A video conference call in itself is a curious things: several people on my computer screen, in their own contained box, make it like watching an episode of Celebrity Squares. As, at 62, I’m invariably the oldest one on the call and think of myself as Arthur Mullard or Pat Coombs.
I must encourage more of my video callers to listen to Radio 3, who knows, some might come away knowing that Wagner isn’t just some random bloke who appeared in X-Factor.
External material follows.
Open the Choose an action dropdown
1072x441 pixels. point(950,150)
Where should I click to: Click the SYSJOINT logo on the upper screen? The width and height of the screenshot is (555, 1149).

Haircut 100 (days in solitude)

haircut

When will I get my hair cut (properly) again? As the amount of conference calls grows, so is my consciousness to look professional, but, if my hair isn’t likely to get cut for another three months, there is the danger it will be the length it was in 1970, the only difference being, I’m no longer thirteen and Mungo Jerry not Number One.
I wonder if that’s what will happen with contact only via a phone or computer screen? If this is the route we’re going I might as well get my flares down from the loft now and buy as many different coloured pieces of wool to create the mother of all tank-tops.
I will probably have a fear of girls, as I did when 13. My insistence of wearing tank-tops, which would have made the biblical Joseph look colour blind, didn’t exactly help my cause.
When this is all over and get invited to my first party will I be taking a Party 7, a bottle of Blue Nun together with the Simon & Garfunkel album, Bridge over Troubled Water. And all this smelling of too much Aramis. If the latter is correct that will ensure my own social distancing will continue.
(Although there is a certain irony that the 8th best-selling single in 1970 was the England World Cup squad singing Back Home. I’m surprised this isn’t played during any messages given by Boris Johnson).
I’m at that age when I can remember great details about 1970 but cannot remember much about yesterday (oh yes, I stayed in).
1970 was the first year of Glastonbury, a town previously only famous through King Arthur having rented a flat there. Half a crowns were no longer legal tender and given that these were the coin which were fed to the gas meter I feared my teenage years would be in perpetual darkness (and owning such a selection of tank-tops I’m surprised there weren’t).
Will my return to work show a 1970s-length hair or will everyone have thought themselves an amateur Vidal Sassoon? Or return looking like Yul Brunner, Duncan Goodhew or Uncle Fester?
I shall miss going to my barber. To whom will I be able to tell where I’ve been on my holidays, that I don’t work locally and that I am the person who last cut my hair?
I think I might watch an episode of Desmond’s for some ideas.